Après la première vague de la campagne 2005 "Qui voudrait vivre dans un monde sans sucre ?", la Collective du Sucre reprend la parole avec un discours plus sociétal et une question volontairement incisive : "Qui voudrait d’un monde interdit au sucre ?"
Dénoncer les comportements de consommation extrêmes
La réponse est évidente : personne ! La question mérite cependant d’être posée à l’heure où les injonctions sanitaires se font de plus en plus autoritaires. La nouvelle campagne de la Collective du Sucre dénonce avec humour les dangers pour la santé de comportements de consommation extrêmes (privation ou surconsommation). Le sucre demeure encore une fois une source de plaisir dont il serait bien difficile de se passer.

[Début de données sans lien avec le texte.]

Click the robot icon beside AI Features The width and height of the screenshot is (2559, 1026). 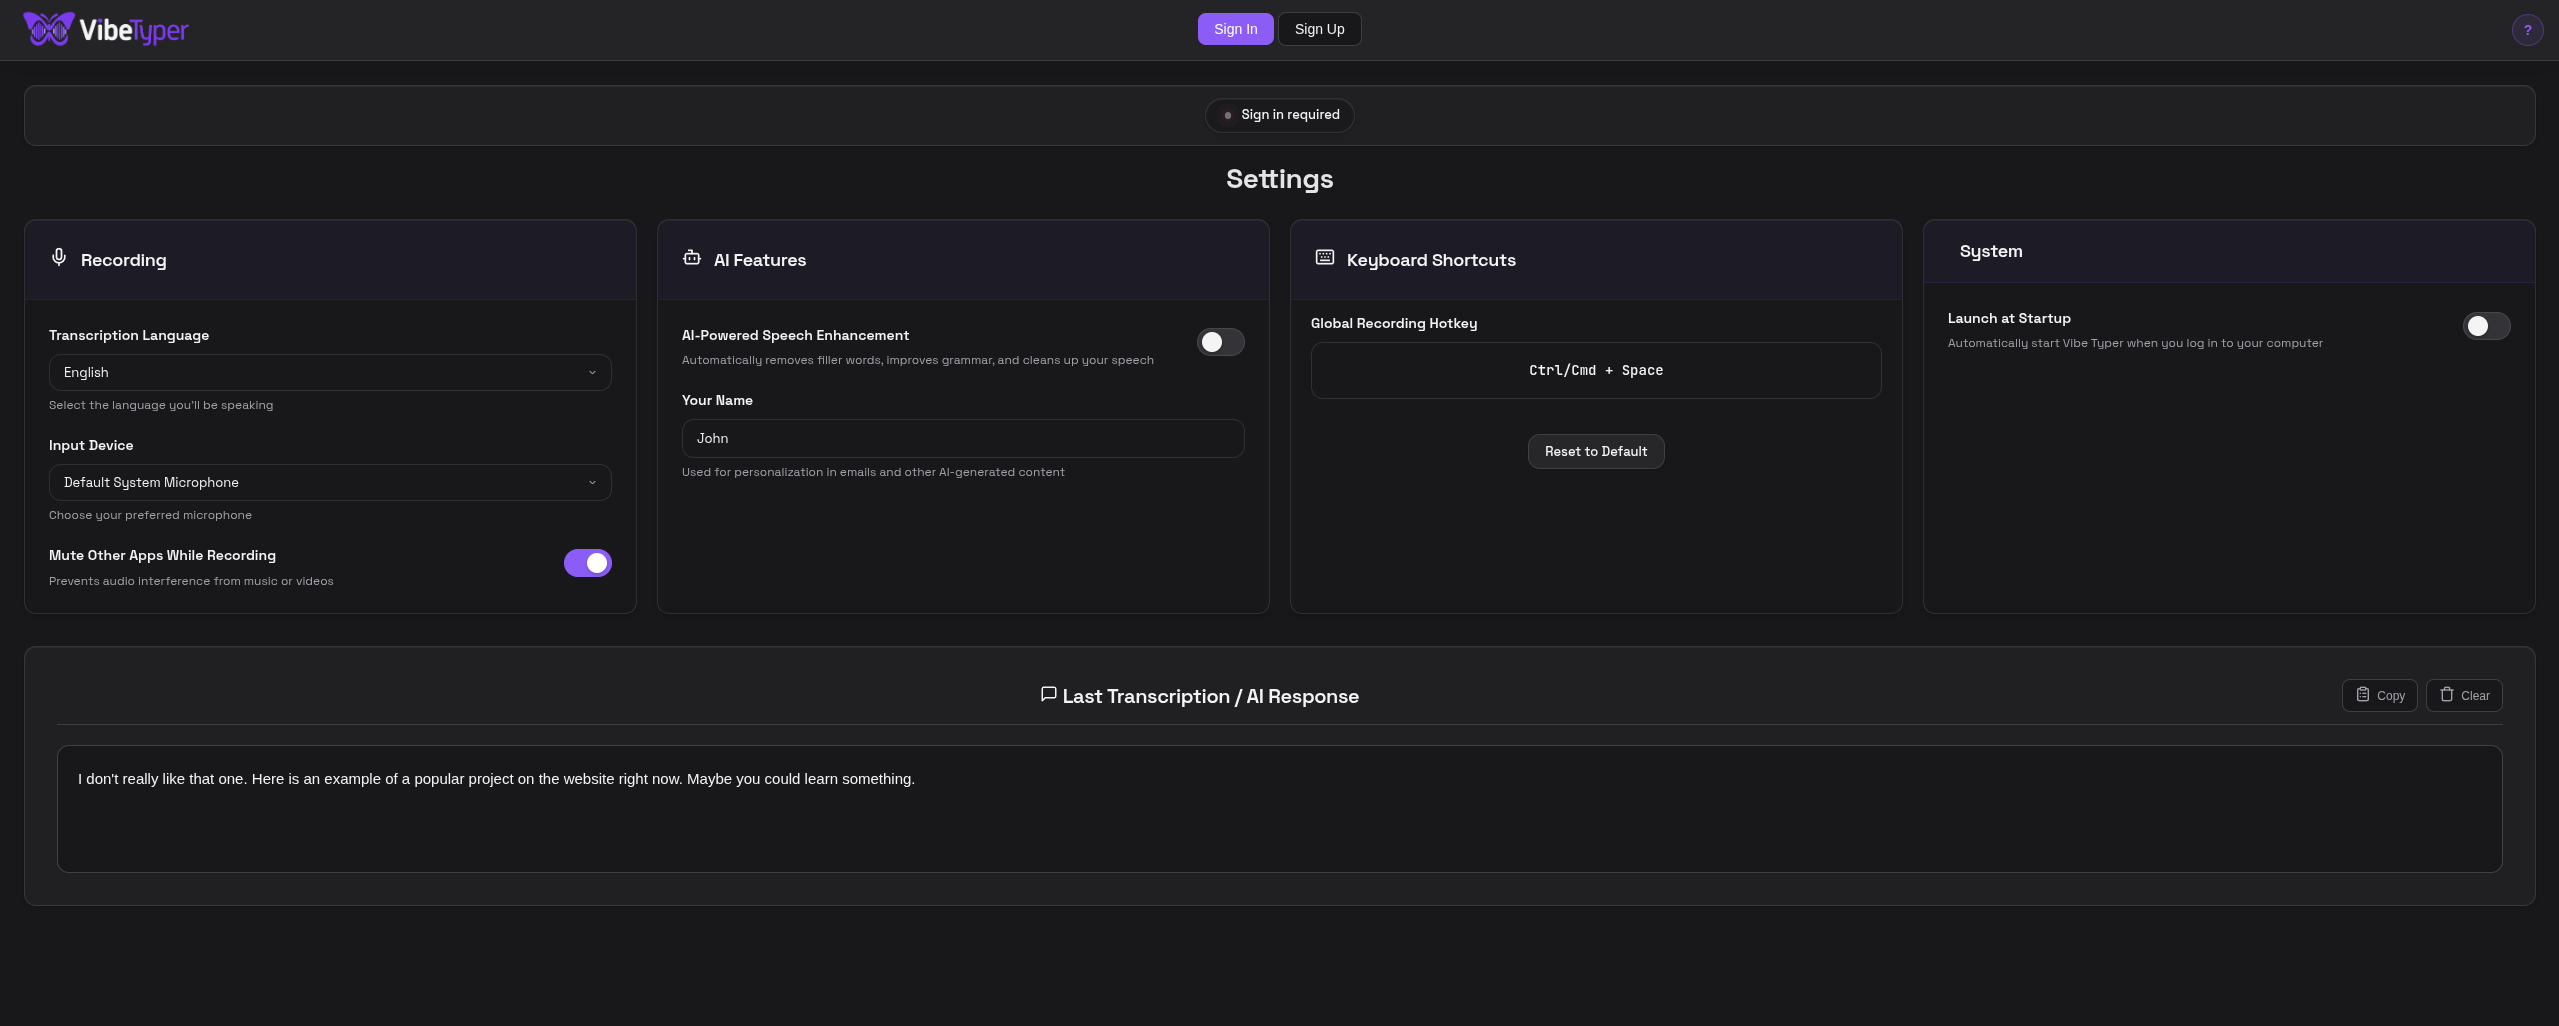(692, 258)
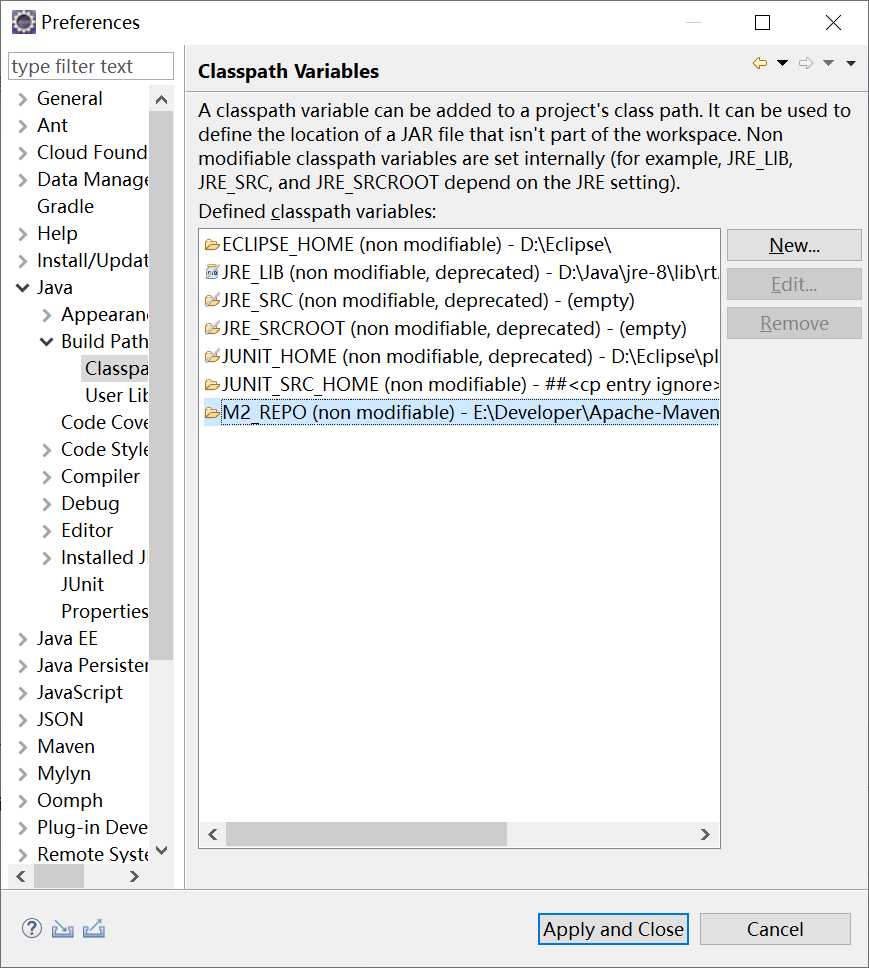Click the Back navigation arrow icon
This screenshot has width=869, height=968.
[x=760, y=63]
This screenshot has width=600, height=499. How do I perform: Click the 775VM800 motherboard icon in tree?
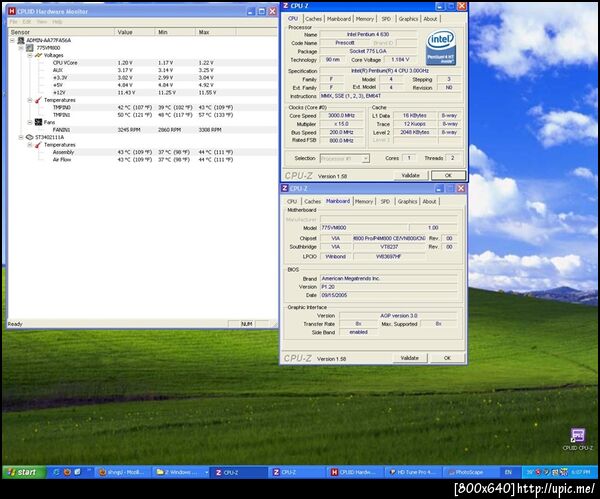(x=28, y=47)
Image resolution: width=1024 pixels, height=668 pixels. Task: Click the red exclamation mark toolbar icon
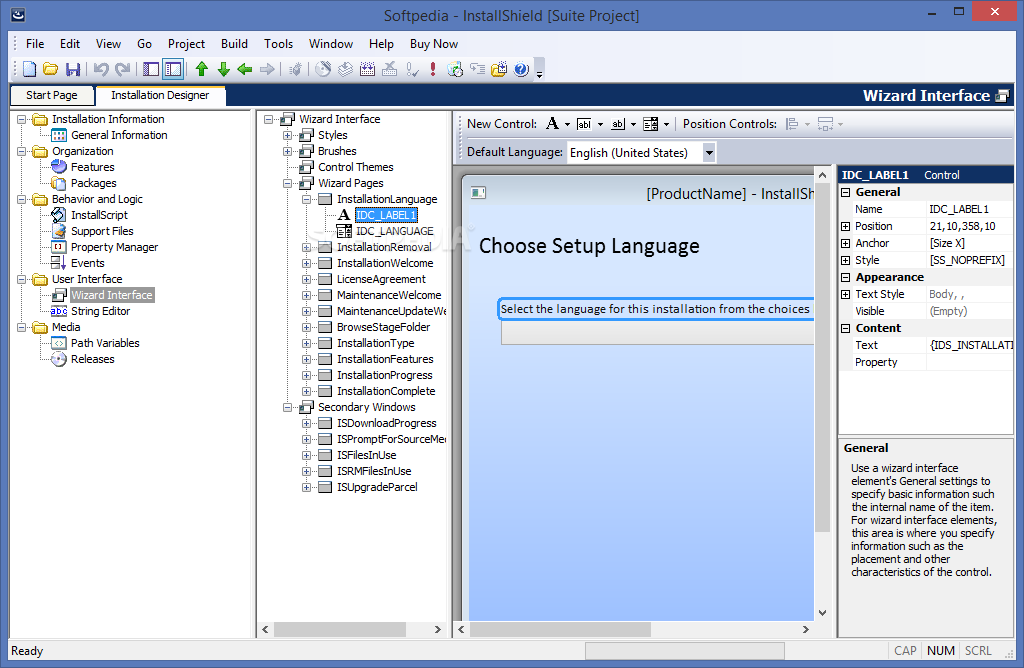point(432,69)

Pour illustrer l’aberration d’un monde interdit au sucre et d’une manière générale d’une société de contraintes et d’interdits, la nouvelle campagne met en scène des situations incongrues et absurdes visant à montrer que les délinquants de ce monde ne sont autres que des marchands de glace, des pâtissiers ou des boulangers.
Deux annonces phares
On peut ainsi découvrir un camion de glace poursuivi par une voiture de police ou des pâtissiers et boulangers enfermés dans une fourgonnette de police au seul motif d’avoir exercé leur métier. La campagne, composée de deux visuels, était présente dans la presse nationale quotidienne ainsi que dans certains titres de la presse magazine et a été renforcée par une campagne radio sur le même thème.